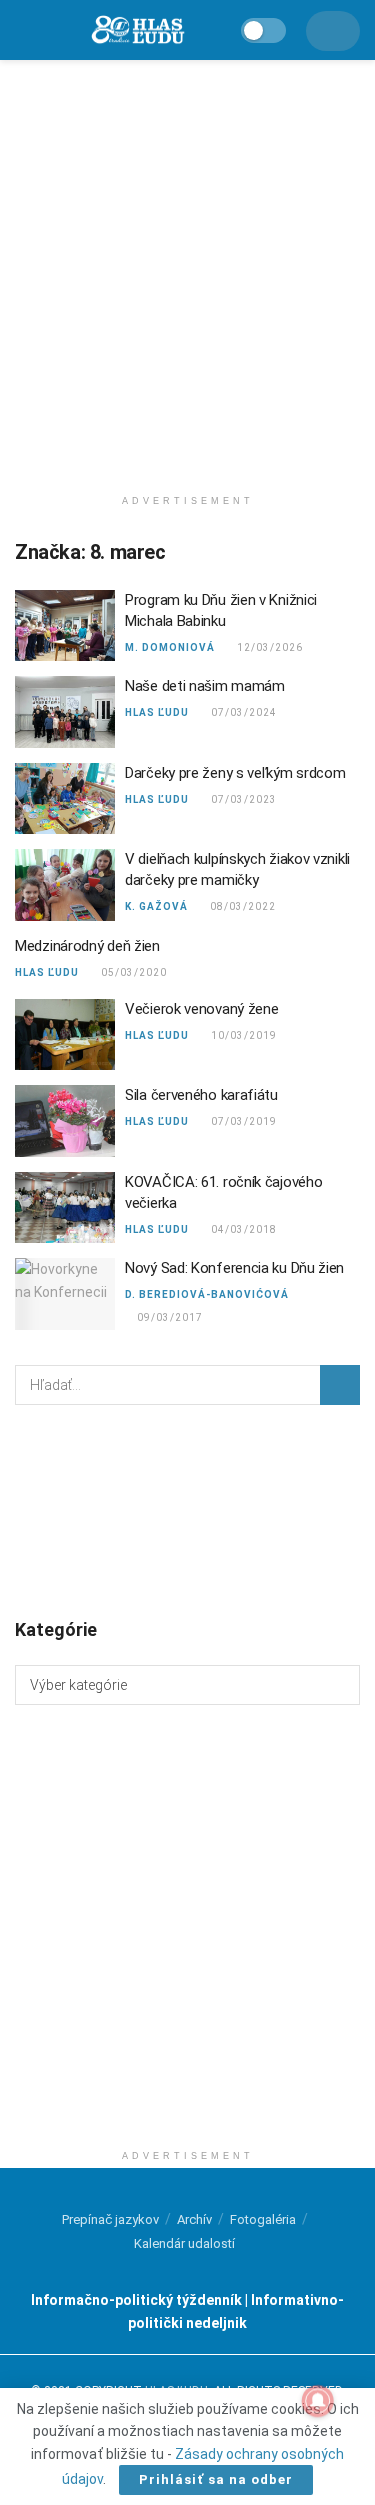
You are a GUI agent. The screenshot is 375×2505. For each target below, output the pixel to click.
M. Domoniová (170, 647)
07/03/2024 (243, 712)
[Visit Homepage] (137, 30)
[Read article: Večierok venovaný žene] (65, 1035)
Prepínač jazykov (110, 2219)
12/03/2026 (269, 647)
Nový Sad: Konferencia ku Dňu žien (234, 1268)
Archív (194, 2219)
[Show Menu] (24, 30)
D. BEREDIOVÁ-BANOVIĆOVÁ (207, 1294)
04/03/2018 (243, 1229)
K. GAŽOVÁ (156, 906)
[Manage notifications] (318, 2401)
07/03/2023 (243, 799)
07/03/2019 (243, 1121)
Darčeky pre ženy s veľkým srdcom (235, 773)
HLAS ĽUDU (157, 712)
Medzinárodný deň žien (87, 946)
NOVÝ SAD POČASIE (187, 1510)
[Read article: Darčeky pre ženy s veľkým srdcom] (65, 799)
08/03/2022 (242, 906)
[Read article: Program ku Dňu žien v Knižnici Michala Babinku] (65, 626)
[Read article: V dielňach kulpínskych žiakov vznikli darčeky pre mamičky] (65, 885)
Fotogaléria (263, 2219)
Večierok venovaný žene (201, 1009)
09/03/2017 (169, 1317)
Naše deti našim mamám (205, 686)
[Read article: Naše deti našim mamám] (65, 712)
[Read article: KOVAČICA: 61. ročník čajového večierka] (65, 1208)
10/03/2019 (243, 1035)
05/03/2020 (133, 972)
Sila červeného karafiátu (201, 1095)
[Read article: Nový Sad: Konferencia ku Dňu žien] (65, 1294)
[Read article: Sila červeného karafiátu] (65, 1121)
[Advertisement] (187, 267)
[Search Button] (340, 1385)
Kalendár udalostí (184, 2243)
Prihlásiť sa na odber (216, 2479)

========

In the material above, locate the line containing "[Read article: V dielňach" and the line containing "[Search Button] (340, 1385)". Transcribe exactly those two lines and every line between them, and nothing more.

[Read article: V dielňach kulpínskych žiakov vznikli darčeky pre mamičky] (65, 885)
Fotogaléria (263, 2219)
Večierok venovaný žene (201, 1009)
09/03/2017 (169, 1317)
Naše deti našim mamám (205, 686)
[Read article: Naše deti našim mamám] (65, 712)
[Read article: KOVAČICA: 61. ročník čajového večierka] (65, 1208)
10/03/2019 (243, 1035)
05/03/2020 (133, 972)
Sila červeného karafiátu (201, 1095)
[Read article: Nový Sad: Konferencia ku Dňu žien] (65, 1294)
[Read article: Sila červeného karafiátu] (65, 1121)
[Advertisement] (187, 267)
[Search Button] (340, 1385)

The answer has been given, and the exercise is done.